Mouse tracking and eye tracking are optional. Eye tracking uses your browser camera permission and processes a live camera stream in the browser to estimate focus zones. We store only derived practice telemetry, not webcam video.

Experimental eye tracking may load browser-side model files from third-party content delivery networks before it can run.

Many UCAT users are students. Privacy information is written in plain language for students and parents/guardians.

If you are under 18, use paid services and PhloemAI accounts with parent or guardian permission. If a parent or guardian believes a child has provided personal data without appropriate permission, contact medwithrish@gmail.com.

We use service providers such as Supabase for authentication/database storage, Stripe for payments, Vercel for hosting/analytics and email or support tools where needed.

Some providers may process data outside the UK. Where this happens, we rely on appropriate safeguards used by those providers, such as contractual protections or recognised transfer mechanisms.

Account and practice data is normally kept while your account remains active, so your progress and feedback can work.

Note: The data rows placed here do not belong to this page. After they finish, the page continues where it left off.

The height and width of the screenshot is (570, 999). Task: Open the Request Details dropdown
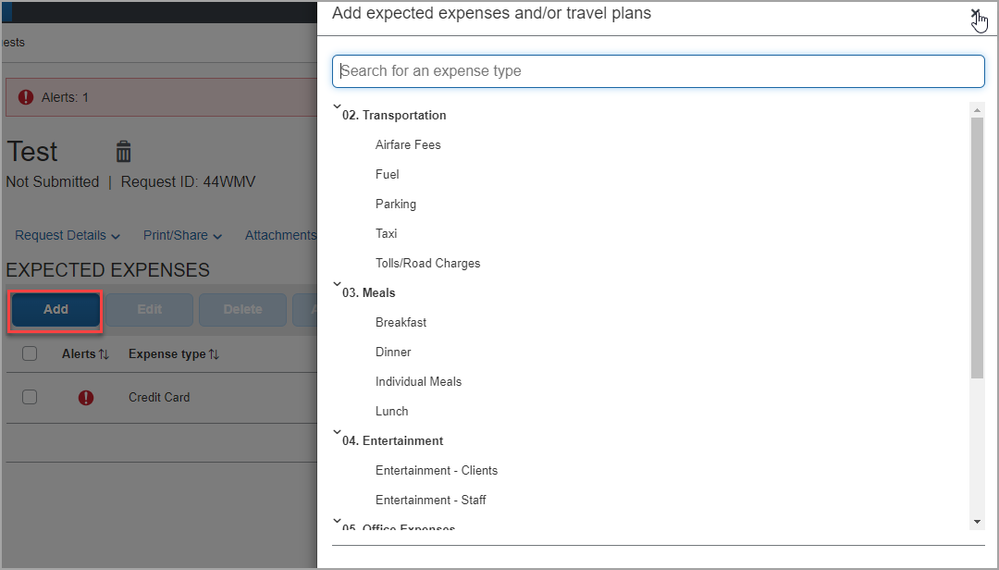point(67,235)
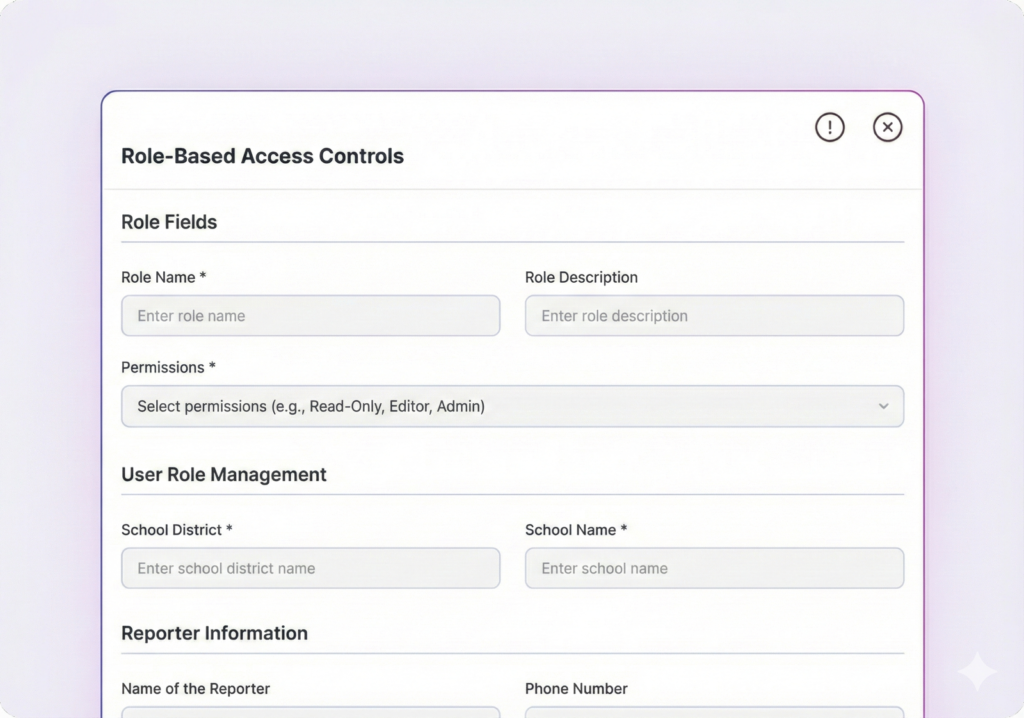Viewport: 1024px width, 718px height.
Task: Click the sparkle icon in bottom corner
Action: [x=976, y=672]
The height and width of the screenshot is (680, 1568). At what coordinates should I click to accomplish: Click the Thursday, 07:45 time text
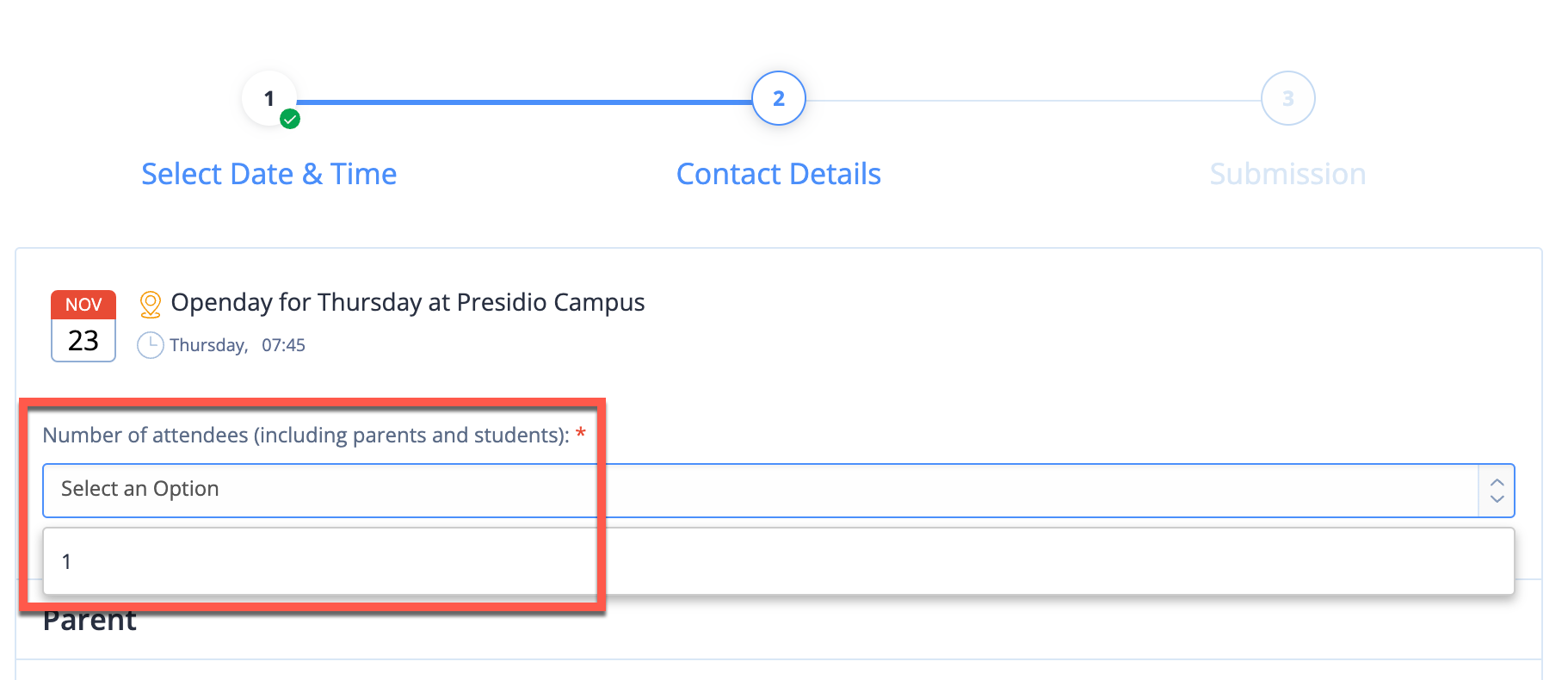pos(238,345)
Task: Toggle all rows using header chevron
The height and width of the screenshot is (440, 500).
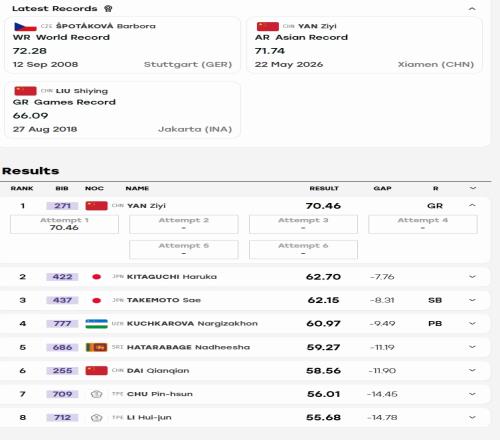Action: (x=473, y=188)

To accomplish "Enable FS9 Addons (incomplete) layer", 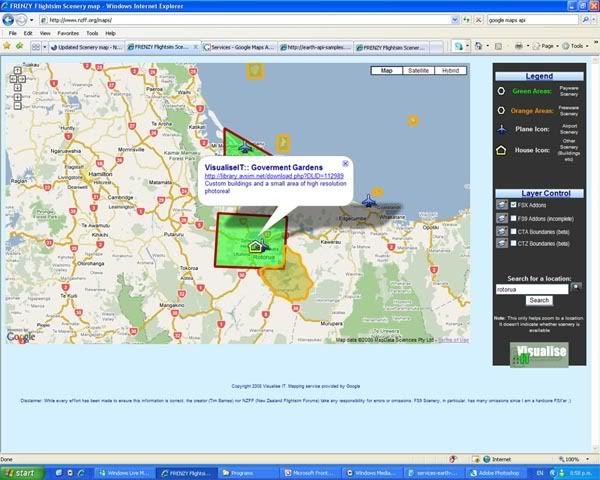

Payment, tax and accounting records may be kept for the period required by law.

You can request deletion of your account or practice data by emailing medwithrish@gmail.com. Some records may need to be retained where the law requires it.

You may have rights to access, correct, erase, restrict or object to processing of your personal data, and to request a portable copy of data in certain circumstances.

You can withdraw consent for optional processing where consent is the lawful basis.

You can complain to the Information Commissioner's Office at ico.org.uk if you are unhappy with how your data is handled, although we would appreciate the chance to help first.